### [EXERCISE AIM]
The response must consist of the lines below from the one with "Instruction: Open the Why SwapClear menu" through the one with "You are a computer-use agent. 380x380 pixels.", exactly as they appear and with both ends kept.
=-=-=
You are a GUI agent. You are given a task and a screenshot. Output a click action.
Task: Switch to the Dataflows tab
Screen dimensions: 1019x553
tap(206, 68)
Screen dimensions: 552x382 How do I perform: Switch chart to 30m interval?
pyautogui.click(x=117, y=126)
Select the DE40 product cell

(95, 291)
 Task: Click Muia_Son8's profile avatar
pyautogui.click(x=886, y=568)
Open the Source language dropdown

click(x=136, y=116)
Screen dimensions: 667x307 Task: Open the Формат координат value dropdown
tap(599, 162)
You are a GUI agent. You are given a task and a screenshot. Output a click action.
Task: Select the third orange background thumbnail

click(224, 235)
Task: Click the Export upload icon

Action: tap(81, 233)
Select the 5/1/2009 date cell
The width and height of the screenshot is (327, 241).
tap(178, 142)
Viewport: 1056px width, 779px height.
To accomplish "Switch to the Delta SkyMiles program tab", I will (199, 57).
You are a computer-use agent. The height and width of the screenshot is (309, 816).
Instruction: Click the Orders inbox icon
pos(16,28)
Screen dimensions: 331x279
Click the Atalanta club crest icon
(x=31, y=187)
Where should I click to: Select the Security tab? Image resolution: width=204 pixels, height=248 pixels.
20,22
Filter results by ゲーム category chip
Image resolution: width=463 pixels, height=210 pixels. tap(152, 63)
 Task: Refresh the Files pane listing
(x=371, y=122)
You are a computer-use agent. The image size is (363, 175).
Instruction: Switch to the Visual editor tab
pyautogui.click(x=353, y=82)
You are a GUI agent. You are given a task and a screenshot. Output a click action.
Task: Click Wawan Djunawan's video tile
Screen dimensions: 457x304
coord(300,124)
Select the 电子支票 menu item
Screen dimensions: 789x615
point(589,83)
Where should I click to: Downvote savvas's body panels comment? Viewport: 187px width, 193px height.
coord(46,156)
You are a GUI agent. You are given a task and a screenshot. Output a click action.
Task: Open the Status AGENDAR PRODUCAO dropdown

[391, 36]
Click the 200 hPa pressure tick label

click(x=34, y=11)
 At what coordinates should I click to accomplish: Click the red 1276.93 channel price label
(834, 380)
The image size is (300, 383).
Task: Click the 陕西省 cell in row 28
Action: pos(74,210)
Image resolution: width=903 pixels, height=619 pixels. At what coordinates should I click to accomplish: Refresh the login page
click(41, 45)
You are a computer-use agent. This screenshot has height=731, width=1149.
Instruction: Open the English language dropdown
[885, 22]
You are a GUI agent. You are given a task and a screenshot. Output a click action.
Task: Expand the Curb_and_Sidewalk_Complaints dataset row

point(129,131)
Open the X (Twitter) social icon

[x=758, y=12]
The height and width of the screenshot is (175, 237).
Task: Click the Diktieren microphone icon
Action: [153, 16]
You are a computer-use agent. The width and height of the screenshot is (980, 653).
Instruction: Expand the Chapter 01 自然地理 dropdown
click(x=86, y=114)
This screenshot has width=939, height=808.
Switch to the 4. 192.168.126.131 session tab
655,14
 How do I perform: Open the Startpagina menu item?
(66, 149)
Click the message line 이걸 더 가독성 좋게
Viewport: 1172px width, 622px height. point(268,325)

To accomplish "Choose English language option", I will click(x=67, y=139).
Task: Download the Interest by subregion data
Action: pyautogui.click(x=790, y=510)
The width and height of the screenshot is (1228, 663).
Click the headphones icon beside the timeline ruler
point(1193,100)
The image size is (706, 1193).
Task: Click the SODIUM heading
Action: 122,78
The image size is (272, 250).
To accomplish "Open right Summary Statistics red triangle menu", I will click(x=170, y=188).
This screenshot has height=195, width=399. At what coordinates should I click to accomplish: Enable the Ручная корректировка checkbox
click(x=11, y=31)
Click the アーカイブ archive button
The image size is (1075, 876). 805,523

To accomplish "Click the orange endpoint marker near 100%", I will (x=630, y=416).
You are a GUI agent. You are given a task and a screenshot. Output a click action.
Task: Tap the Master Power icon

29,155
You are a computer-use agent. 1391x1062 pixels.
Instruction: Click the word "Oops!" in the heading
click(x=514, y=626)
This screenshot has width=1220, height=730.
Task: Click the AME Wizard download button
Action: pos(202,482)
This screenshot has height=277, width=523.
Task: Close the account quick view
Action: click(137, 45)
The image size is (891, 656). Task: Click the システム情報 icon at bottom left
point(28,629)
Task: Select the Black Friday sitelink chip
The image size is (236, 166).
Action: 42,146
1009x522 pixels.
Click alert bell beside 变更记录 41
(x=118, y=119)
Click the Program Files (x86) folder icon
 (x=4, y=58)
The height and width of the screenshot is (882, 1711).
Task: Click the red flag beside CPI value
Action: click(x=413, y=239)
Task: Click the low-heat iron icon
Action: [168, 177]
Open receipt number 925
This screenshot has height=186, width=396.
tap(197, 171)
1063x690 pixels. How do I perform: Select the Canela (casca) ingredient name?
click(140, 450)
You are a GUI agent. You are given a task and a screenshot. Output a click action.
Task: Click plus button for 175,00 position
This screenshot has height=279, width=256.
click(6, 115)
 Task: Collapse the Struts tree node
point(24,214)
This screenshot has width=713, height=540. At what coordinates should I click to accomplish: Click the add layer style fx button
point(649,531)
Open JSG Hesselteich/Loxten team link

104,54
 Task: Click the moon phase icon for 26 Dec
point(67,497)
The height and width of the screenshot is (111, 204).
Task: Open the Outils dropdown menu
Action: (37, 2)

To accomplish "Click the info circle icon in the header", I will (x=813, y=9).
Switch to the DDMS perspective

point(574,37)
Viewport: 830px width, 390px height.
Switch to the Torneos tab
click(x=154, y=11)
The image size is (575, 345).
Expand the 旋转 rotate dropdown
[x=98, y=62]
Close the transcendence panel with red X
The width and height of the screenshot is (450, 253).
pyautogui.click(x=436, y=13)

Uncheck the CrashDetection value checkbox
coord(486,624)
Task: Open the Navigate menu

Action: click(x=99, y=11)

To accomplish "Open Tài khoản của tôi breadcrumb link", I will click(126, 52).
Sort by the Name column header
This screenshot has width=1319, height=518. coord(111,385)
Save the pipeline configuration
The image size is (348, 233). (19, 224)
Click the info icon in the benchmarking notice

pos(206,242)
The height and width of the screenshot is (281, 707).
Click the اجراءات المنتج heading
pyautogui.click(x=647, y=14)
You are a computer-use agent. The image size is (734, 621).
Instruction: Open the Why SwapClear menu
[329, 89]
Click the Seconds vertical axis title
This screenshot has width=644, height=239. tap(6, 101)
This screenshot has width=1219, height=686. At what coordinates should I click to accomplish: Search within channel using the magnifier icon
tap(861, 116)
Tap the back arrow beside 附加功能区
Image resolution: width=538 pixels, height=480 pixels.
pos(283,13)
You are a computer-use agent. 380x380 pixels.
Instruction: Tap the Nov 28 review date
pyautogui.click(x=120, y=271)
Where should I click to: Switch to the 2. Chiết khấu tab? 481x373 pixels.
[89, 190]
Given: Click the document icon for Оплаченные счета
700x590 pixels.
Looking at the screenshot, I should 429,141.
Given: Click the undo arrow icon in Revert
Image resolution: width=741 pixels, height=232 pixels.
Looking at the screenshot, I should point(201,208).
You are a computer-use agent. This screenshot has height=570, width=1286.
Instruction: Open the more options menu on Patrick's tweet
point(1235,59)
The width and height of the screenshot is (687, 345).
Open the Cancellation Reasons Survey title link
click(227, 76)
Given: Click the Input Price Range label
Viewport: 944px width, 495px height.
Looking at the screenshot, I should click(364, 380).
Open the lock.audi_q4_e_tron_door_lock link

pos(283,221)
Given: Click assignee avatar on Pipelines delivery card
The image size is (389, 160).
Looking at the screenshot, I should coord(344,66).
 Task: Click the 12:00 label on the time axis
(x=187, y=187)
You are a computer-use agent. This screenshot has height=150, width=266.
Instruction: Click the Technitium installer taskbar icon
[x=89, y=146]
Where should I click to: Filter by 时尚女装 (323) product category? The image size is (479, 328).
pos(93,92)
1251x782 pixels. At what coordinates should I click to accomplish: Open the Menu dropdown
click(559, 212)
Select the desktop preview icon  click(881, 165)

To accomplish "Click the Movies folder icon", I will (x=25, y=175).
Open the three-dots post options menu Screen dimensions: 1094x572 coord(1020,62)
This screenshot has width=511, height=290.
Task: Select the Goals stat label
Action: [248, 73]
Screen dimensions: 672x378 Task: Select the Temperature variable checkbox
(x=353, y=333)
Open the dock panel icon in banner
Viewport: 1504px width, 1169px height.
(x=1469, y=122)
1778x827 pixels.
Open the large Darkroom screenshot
=-=-=
### [SOLUTION FOR THIS EXERCISE]
Instruction: Open the Why SwapClear menu
[329, 89]
Click the Seconds vertical axis title
This screenshot has width=644, height=239. tap(6, 101)
This screenshot has width=1219, height=686. At what coordinates should I click to accomplish: Search within channel using the magnifier icon
tap(861, 116)
Tap the back arrow beside 附加功能区
Image resolution: width=538 pixels, height=480 pixels.
pos(283,13)
You are a computer-use agent. 380x380 pixels.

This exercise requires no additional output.